◆ Activity:
Each record that follows is to be output in full, precisely as written.

_ _ _ _ _

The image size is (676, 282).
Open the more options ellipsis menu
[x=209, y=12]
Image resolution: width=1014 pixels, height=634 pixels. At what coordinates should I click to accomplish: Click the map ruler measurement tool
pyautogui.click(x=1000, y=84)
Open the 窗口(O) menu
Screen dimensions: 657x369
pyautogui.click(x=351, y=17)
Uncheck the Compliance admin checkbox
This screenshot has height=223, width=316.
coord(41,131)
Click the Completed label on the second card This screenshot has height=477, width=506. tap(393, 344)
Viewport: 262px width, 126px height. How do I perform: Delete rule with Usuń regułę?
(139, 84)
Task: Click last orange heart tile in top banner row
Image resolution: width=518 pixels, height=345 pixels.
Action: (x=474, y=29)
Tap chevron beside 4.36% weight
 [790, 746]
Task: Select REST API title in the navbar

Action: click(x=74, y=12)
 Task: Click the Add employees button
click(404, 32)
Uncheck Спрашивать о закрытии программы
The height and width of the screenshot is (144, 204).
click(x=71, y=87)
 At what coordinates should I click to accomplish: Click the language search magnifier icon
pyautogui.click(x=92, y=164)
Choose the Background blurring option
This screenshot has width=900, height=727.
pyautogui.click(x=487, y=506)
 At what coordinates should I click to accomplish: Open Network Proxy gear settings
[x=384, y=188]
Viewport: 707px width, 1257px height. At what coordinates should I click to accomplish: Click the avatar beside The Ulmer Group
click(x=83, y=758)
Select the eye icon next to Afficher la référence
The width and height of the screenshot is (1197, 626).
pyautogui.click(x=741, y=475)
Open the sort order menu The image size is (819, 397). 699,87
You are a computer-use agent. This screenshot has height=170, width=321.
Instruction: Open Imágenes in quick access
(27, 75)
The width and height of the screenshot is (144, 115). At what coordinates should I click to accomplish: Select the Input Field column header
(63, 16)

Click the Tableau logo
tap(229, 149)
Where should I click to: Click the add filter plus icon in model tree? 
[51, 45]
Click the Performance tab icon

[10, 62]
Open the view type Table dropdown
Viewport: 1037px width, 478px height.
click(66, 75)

_ _ _ _ _

◆ Answer box:
The image size is (676, 282).
Open the more options ellipsis menu
[x=209, y=12]
Image resolution: width=1014 pixels, height=634 pixels. At what coordinates should I click to accomplish: Click the map ruler measurement tool
pyautogui.click(x=1000, y=84)
Open the 窗口(O) menu
Screen dimensions: 657x369
pyautogui.click(x=351, y=17)
Uncheck the Compliance admin checkbox
This screenshot has height=223, width=316.
coord(41,131)
Click the Completed label on the second card This screenshot has height=477, width=506. tap(393, 344)
Viewport: 262px width, 126px height. How do I perform: Delete rule with Usuń regułę?
(139, 84)
Task: Click last orange heart tile in top banner row
Image resolution: width=518 pixels, height=345 pixels.
Action: (x=474, y=29)
Tap chevron beside 4.36% weight
 [790, 746]
Task: Select REST API title in the navbar

Action: click(x=74, y=12)
 Task: Click the Add employees button
click(404, 32)
Uncheck Спрашивать о закрытии программы
The height and width of the screenshot is (144, 204).
click(x=71, y=87)
 At what coordinates should I click to accomplish: Click the language search magnifier icon
pyautogui.click(x=92, y=164)
Choose the Background blurring option
This screenshot has width=900, height=727.
pyautogui.click(x=487, y=506)
 At what coordinates should I click to accomplish: Open Network Proxy gear settings
[x=384, y=188]
Viewport: 707px width, 1257px height. At what coordinates should I click to accomplish: Click the avatar beside The Ulmer Group
click(x=83, y=758)
Select the eye icon next to Afficher la référence
The width and height of the screenshot is (1197, 626).
pyautogui.click(x=741, y=475)
Open the sort order menu The image size is (819, 397). 699,87
You are a computer-use agent. This screenshot has height=170, width=321.
Instruction: Open Imágenes in quick access
(27, 75)
The width and height of the screenshot is (144, 115). At what coordinates should I click to accomplish: Select the Input Field column header
(63, 16)

Click the Tableau logo
tap(229, 149)
Where should I click to: Click the add filter plus icon in model tree? 
[51, 45]
Click the Performance tab icon

[10, 62]
Open the view type Table dropdown
Viewport: 1037px width, 478px height.
click(66, 75)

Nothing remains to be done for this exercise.